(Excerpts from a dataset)
_ _ _ _
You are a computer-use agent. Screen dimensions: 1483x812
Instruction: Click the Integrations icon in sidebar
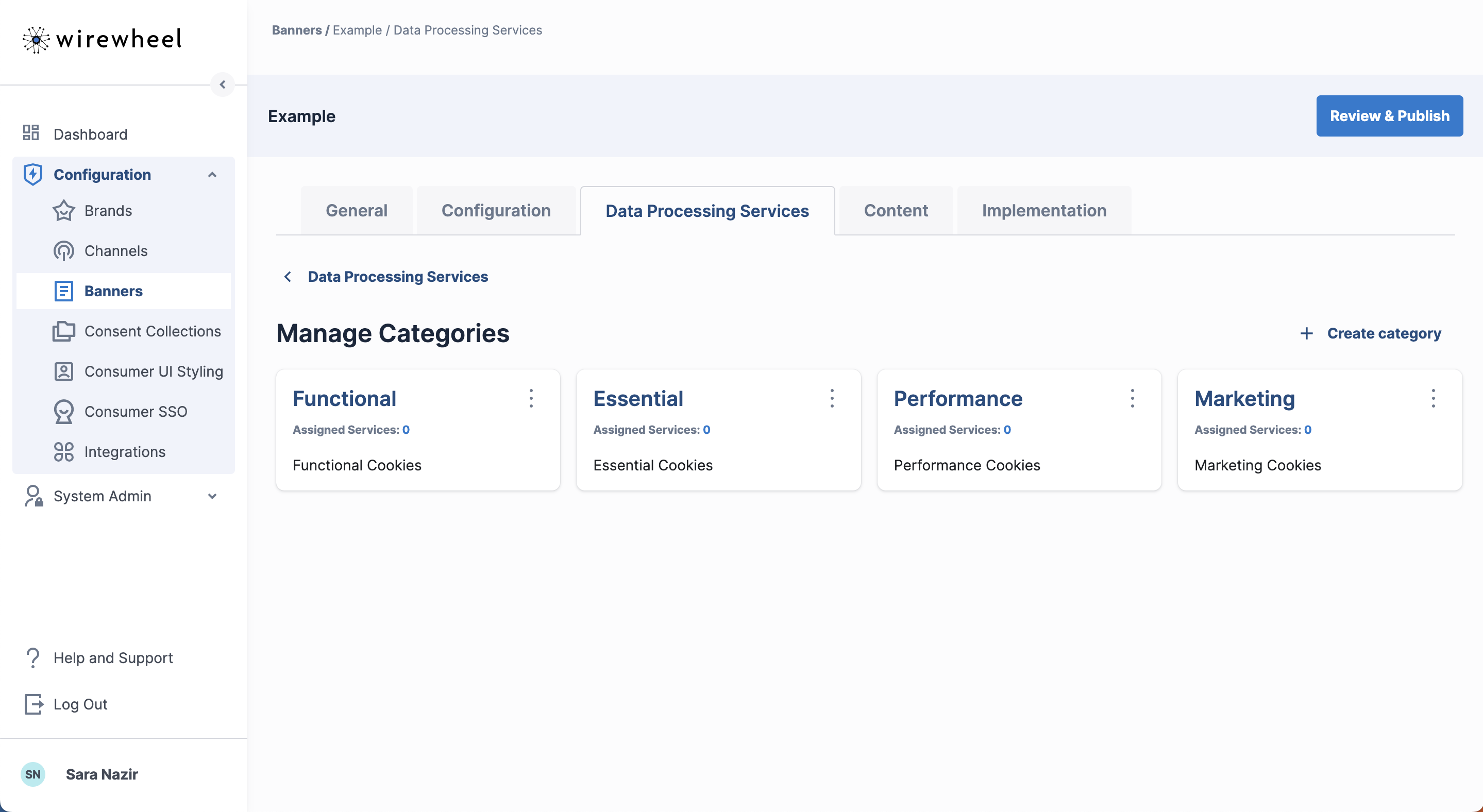pyautogui.click(x=63, y=452)
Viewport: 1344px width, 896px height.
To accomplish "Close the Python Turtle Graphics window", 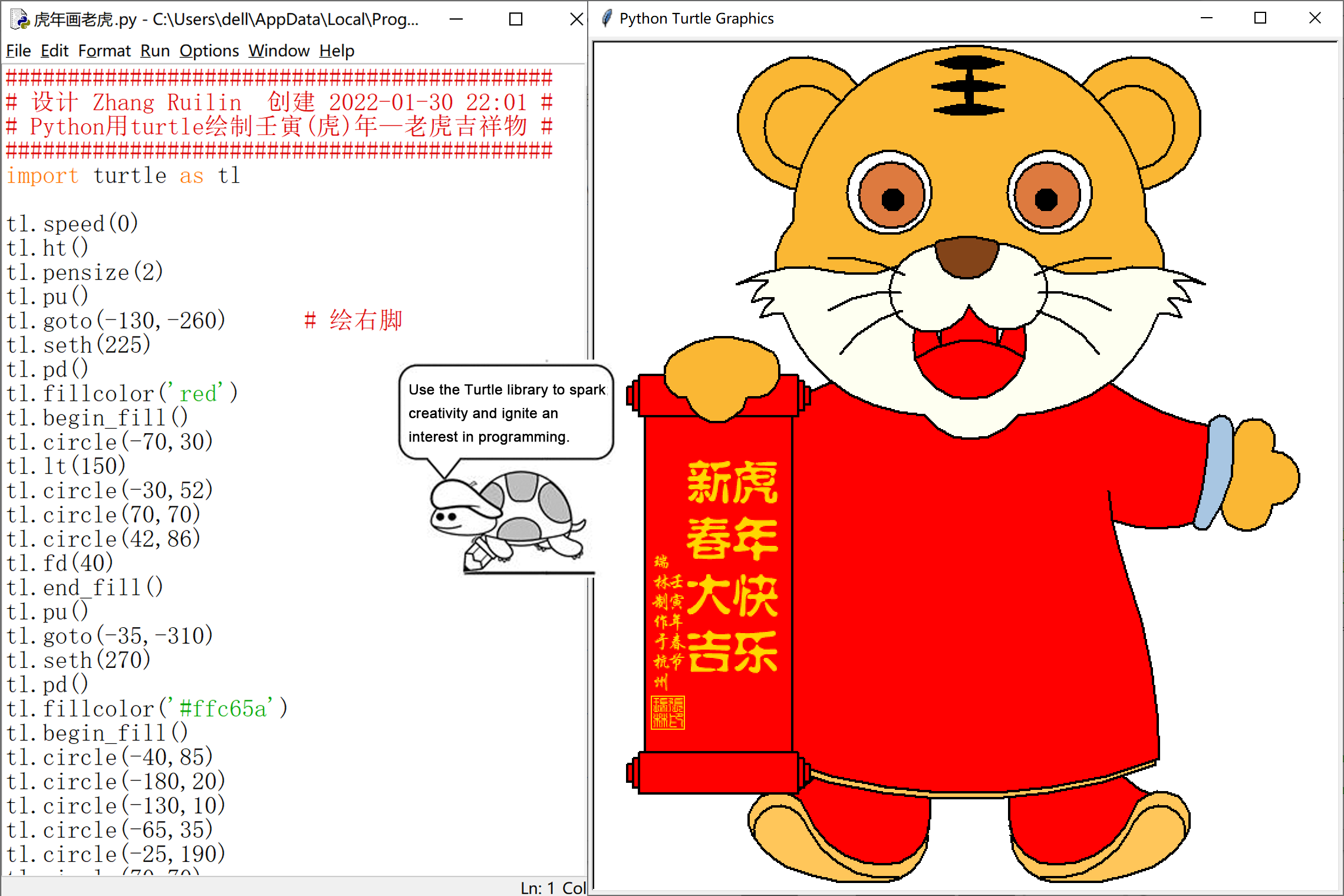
_ _ _ _
### TASK INSTRUCTIONS
Your answer must consist solely of the lines from the one containing "Viewport: 1344px width, 896px height." through the last line of the records above, copied exactly, with every picture left out.

### ANSWER TO THIS TASK
Viewport: 1344px width, 896px height.
To accomplish "Close the Python Turtle Graphics window", 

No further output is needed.